> **ACTIVITY**: Each line from the one containing "[太太乐平板拖把不锈钢旋转伸缩杆木地板吸水清洁布拖布墩布尘推地板拖把 橘色平拖【共3块布+1个刀刮】] (81, 2117)" through the final line of the records is to be repeated exactly, with no additions.

> **SUPPLIED INFORMATION**:
=-=-=

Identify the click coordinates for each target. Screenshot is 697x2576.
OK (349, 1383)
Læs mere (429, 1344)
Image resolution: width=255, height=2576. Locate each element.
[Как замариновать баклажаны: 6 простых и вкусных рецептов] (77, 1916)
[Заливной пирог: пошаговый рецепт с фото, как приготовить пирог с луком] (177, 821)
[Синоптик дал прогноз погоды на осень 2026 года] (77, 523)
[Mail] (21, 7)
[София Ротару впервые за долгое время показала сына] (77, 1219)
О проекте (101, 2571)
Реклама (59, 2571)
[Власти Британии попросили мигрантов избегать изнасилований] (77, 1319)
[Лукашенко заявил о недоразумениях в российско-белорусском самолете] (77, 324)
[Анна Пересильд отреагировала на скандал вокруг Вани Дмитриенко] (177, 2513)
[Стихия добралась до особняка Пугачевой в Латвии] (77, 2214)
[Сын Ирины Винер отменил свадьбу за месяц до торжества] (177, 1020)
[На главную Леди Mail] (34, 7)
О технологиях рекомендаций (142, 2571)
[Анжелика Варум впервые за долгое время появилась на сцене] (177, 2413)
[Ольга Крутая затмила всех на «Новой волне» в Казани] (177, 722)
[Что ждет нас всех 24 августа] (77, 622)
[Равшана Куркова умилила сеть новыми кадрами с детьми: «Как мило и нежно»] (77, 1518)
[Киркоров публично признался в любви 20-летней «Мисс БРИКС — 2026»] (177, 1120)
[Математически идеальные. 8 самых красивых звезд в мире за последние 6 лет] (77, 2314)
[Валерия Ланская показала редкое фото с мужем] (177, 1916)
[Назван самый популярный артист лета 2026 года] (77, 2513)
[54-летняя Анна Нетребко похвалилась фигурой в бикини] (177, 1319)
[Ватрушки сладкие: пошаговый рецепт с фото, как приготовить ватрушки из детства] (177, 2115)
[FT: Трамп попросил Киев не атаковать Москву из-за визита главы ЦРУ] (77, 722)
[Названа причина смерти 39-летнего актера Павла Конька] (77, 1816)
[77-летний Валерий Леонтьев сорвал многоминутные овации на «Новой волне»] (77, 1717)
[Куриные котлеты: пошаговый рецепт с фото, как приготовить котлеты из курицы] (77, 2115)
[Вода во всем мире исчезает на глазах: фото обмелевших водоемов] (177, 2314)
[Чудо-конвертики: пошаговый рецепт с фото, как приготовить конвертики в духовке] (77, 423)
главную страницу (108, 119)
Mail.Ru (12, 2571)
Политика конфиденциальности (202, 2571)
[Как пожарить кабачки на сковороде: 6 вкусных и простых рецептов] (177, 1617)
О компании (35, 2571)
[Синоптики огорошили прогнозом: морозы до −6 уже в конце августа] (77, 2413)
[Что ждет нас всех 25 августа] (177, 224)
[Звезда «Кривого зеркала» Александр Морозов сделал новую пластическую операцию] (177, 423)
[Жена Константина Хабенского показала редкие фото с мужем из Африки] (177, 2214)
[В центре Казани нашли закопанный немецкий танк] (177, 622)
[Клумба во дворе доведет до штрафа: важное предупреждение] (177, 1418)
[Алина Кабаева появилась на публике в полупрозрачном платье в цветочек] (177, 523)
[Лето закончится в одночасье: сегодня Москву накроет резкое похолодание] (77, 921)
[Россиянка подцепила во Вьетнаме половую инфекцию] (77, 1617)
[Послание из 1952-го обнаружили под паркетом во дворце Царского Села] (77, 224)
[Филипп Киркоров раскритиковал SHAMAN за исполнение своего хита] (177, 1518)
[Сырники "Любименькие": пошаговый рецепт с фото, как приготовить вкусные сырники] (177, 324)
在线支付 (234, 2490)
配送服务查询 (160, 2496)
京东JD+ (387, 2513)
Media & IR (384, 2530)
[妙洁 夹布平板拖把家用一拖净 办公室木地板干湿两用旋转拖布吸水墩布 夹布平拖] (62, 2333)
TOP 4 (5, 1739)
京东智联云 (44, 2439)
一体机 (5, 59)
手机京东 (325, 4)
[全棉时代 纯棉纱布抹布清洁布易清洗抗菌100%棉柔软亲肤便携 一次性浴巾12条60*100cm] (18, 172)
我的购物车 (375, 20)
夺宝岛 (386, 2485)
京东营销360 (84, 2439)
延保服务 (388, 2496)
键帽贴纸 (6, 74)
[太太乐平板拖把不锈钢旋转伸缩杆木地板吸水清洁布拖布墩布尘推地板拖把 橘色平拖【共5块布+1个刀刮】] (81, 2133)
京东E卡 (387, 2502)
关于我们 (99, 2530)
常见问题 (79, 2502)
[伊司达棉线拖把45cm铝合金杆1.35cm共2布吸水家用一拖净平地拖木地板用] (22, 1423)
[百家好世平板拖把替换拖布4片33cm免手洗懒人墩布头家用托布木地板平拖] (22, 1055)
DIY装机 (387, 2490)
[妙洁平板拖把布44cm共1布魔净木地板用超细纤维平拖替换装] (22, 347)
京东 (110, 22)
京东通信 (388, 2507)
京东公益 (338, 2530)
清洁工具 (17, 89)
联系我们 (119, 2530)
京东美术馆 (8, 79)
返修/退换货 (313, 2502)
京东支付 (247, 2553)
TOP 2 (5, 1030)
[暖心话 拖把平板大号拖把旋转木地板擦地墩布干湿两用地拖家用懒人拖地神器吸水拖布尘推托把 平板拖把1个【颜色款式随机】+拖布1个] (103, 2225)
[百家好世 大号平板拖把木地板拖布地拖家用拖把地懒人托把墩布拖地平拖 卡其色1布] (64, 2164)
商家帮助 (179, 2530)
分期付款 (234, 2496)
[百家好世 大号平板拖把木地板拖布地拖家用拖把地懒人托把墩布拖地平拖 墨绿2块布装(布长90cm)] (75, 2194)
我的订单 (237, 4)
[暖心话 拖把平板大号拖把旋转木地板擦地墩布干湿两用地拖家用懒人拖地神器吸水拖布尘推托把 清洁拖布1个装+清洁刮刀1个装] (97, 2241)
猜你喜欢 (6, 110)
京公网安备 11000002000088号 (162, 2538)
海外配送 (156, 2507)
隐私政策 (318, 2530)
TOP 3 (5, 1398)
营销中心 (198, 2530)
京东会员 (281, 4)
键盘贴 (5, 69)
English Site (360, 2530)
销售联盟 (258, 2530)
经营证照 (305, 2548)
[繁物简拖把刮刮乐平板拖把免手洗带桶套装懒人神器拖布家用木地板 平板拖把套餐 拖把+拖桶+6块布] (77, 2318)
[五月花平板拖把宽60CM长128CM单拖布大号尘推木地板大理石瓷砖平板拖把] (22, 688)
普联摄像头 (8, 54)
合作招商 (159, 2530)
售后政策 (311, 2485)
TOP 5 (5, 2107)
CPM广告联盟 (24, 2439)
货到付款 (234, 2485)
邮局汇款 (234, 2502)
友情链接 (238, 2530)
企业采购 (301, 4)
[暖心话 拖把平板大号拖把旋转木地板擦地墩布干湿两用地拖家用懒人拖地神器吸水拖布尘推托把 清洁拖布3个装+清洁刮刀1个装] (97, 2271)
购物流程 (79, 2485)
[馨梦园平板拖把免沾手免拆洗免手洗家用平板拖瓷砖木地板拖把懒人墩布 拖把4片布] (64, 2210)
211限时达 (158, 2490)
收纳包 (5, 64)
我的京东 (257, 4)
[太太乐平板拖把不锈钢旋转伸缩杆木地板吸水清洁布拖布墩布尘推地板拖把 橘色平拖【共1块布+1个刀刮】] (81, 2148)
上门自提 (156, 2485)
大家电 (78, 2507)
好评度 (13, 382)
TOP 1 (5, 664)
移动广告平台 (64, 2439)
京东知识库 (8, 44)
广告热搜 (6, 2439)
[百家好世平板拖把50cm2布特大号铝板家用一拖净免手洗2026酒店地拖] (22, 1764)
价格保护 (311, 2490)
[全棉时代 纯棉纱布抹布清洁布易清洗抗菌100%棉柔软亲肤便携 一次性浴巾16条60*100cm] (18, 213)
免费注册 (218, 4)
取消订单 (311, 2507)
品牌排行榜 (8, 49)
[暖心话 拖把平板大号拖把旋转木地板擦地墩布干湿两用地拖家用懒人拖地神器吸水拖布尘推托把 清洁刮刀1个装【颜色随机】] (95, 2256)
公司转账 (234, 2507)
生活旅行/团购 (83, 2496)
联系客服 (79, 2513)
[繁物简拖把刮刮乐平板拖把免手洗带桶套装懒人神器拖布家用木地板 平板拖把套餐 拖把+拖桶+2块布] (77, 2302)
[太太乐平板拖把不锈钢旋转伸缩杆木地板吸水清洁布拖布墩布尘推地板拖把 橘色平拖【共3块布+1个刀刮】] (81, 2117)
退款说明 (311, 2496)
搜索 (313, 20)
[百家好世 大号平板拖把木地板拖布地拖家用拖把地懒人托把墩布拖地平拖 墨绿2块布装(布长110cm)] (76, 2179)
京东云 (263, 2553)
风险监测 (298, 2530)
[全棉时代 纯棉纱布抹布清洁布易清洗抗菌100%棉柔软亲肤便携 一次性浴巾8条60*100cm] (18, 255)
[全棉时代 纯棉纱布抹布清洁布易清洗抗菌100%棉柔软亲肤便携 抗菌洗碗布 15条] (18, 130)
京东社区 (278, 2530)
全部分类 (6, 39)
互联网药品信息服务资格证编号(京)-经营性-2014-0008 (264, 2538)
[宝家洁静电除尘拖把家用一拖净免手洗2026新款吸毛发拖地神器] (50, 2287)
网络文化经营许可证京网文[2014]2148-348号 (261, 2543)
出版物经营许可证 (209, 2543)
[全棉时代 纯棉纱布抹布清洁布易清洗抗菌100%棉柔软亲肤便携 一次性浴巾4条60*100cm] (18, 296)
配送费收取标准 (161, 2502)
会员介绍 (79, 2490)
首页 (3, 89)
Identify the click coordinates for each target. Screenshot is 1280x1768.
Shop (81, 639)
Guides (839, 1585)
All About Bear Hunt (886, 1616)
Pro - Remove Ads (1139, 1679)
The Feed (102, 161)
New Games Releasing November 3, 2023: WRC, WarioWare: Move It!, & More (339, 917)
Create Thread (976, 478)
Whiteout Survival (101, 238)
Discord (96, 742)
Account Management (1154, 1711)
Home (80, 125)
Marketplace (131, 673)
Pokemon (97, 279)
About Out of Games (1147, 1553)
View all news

=-=-=

> **SOLUTION TO THIS PROBLEM**:
[太太乐平板拖把不锈钢旋转伸缩杆木地板吸水清洁布拖布墩布尘推地板拖把 橘色平拖【共3块布+1个刀刮】] (81, 2117)
退款说明 (311, 2496)
搜索 (313, 20)
[百家好世 大号平板拖把木地板拖布地拖家用拖把地懒人托把墩布拖地平拖 墨绿2块布装(布长110cm)] (76, 2179)
京东云 (263, 2553)
风险监测 (298, 2530)
[全棉时代 纯棉纱布抹布清洁布易清洗抗菌100%棉柔软亲肤便携 一次性浴巾8条60*100cm] (18, 255)
[全棉时代 纯棉纱布抹布清洁布易清洗抗菌100%棉柔软亲肤便携 抗菌洗碗布 15条] (18, 130)
京东社区 (278, 2530)
全部分类 (6, 39)
互联网药品信息服务资格证编号(京)-经营性-2014-0008 (264, 2538)
[宝家洁静电除尘拖把家用一拖净免手洗2026新款吸毛发拖地神器] (50, 2287)
网络文化经营许可证京网文[2014]2148-348号 (261, 2543)
出版物经营许可证 (209, 2543)
[全棉时代 纯棉纱布抹布清洁布易清洗抗菌100%棉柔软亲肤便携 一次性浴巾4条60*100cm] (18, 296)
配送费收取标准 (161, 2502)
会员介绍 (79, 2490)
首页 (3, 89)
Identify the click coordinates for each target. Screenshot is 1280x1768.
Shop (81, 639)
Guides (839, 1585)
All About Bear Hunt (886, 1616)
Pro - Remove Ads (1139, 1679)
The Feed (102, 161)
New Games Releasing November 3, 2023: WRC, WarioWare: Move It!, & More (339, 917)
Create Thread (976, 478)
Whiteout Survival (101, 238)
Discord (96, 742)
Account Management (1154, 1711)
Home (80, 125)
Marketplace (131, 673)
Pokemon (97, 279)
About Out of Games (1147, 1553)
View all news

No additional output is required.